■ ASSIGNMENT
Your answer is the line containing "Click the zoom-out magnifier icon" plus every line after it to the end of the data below, transcribed exactly and with nothing else.

■ DATA PROVIDED
+++
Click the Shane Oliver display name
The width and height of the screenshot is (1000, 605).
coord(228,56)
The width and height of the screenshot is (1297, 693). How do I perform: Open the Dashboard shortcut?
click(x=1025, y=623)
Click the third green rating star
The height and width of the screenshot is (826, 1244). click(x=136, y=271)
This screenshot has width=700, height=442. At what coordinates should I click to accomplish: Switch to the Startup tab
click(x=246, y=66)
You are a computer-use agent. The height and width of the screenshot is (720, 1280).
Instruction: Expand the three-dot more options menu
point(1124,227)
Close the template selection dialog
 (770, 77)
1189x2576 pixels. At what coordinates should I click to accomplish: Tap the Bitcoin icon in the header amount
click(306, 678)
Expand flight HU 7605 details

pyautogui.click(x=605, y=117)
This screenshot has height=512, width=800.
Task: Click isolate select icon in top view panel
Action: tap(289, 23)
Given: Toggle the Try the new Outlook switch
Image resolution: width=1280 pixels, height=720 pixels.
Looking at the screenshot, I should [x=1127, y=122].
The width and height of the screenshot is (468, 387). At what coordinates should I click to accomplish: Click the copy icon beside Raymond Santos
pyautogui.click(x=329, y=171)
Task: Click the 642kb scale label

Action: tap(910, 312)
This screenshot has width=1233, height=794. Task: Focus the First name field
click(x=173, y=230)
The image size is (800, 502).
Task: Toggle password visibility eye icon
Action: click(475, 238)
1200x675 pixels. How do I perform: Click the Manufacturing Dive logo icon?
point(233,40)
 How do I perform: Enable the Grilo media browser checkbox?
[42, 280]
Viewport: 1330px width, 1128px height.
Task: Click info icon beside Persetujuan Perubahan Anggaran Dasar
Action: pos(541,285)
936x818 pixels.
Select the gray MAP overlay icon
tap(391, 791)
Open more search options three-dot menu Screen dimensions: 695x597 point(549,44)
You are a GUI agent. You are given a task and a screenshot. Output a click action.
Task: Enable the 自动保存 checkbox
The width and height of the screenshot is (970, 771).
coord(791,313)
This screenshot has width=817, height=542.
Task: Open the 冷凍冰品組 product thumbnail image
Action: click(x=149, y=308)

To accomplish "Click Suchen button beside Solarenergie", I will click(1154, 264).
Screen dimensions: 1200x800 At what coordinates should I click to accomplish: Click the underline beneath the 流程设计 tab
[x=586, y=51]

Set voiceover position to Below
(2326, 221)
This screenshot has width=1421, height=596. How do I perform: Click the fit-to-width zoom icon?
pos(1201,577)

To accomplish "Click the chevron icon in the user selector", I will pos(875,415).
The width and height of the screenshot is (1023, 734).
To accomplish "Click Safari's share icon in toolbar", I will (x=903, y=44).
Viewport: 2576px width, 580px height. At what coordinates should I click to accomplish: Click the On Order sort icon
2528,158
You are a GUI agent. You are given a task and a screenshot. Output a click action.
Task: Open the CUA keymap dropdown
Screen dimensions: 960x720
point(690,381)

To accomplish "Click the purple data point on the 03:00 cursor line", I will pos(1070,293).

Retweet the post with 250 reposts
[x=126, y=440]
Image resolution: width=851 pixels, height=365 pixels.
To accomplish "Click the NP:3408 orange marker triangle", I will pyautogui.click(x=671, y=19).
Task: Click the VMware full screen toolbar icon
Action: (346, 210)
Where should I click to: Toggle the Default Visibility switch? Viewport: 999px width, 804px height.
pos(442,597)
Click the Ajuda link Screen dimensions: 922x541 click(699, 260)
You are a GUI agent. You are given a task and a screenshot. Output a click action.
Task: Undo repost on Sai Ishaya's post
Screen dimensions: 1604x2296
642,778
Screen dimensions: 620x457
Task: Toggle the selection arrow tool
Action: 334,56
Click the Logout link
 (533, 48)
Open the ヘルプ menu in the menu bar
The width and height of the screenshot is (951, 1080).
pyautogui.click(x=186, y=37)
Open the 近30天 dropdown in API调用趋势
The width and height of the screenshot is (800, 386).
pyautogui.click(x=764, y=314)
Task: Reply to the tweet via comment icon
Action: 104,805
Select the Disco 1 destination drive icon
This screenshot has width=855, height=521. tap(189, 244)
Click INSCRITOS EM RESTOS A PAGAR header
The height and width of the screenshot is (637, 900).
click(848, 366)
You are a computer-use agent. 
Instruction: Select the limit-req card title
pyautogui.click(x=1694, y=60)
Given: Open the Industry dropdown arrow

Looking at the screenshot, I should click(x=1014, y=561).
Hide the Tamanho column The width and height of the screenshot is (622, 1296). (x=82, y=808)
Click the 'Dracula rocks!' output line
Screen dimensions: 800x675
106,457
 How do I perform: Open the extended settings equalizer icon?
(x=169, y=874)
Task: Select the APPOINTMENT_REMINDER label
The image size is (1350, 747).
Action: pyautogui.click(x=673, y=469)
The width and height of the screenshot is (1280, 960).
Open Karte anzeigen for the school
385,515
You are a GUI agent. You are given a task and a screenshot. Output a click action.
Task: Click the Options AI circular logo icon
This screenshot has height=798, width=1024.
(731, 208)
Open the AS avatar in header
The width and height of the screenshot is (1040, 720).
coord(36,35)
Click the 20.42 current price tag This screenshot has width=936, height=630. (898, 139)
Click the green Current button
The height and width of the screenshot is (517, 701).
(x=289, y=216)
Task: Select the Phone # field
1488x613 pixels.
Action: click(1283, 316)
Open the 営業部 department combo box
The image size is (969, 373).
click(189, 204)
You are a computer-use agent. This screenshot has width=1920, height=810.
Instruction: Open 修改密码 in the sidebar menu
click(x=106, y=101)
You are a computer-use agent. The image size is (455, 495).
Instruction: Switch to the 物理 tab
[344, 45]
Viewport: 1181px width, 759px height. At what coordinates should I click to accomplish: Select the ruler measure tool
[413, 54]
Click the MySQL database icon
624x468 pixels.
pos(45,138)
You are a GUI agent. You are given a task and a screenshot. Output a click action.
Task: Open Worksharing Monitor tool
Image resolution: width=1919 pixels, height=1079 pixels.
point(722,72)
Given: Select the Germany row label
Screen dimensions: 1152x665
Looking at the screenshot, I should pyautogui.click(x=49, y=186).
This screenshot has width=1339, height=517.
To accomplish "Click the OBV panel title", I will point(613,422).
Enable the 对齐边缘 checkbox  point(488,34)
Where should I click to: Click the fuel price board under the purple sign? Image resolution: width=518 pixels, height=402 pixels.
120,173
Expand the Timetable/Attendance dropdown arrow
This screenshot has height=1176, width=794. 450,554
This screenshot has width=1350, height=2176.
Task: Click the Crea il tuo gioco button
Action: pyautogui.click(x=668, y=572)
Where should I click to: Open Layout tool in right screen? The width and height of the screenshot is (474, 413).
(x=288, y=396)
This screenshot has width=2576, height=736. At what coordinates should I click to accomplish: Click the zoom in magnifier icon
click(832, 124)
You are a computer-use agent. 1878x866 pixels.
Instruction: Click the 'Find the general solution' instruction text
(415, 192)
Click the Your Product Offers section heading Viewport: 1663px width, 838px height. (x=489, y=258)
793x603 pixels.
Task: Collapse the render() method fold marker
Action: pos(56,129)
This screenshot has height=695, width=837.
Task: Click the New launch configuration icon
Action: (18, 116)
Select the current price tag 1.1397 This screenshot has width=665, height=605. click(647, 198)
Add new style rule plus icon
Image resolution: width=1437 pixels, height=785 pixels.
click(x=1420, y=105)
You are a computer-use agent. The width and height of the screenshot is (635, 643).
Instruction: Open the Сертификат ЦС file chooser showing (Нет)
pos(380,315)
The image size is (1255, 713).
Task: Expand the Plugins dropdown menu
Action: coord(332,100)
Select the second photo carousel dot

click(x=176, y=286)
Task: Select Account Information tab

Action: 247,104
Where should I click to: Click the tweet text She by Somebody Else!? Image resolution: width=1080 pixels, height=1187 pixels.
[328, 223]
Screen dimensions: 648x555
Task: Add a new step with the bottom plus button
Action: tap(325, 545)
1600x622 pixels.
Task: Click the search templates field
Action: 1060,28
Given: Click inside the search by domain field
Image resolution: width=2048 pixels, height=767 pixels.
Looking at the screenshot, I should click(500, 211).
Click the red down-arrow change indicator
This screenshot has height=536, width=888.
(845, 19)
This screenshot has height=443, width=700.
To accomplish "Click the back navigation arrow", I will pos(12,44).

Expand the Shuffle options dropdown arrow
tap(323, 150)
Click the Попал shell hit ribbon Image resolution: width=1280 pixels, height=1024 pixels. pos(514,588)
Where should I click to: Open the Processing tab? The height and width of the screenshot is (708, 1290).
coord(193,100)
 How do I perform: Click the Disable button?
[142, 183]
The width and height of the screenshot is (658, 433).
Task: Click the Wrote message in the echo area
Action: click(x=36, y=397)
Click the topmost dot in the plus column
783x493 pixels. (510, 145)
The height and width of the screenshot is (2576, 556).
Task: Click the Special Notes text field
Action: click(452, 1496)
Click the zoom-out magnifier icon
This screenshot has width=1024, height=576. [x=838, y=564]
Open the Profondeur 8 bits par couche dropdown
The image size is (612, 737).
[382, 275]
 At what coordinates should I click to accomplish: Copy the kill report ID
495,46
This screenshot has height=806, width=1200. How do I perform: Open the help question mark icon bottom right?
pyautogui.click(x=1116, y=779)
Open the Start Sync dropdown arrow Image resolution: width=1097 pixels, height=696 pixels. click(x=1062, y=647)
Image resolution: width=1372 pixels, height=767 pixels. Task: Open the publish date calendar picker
+++
■ ANSWER TO THE EXERCISE
Click the zoom-out magnifier icon
This screenshot has width=1024, height=576. [x=838, y=564]
Open the Profondeur 8 bits par couche dropdown
The image size is (612, 737).
[382, 275]
 At what coordinates should I click to accomplish: Copy the kill report ID
495,46
This screenshot has height=806, width=1200. How do I perform: Open the help question mark icon bottom right?
pyautogui.click(x=1116, y=779)
Open the Start Sync dropdown arrow Image resolution: width=1097 pixels, height=696 pixels. click(x=1062, y=647)
Image resolution: width=1372 pixels, height=767 pixels. Task: Open the publish date calendar picker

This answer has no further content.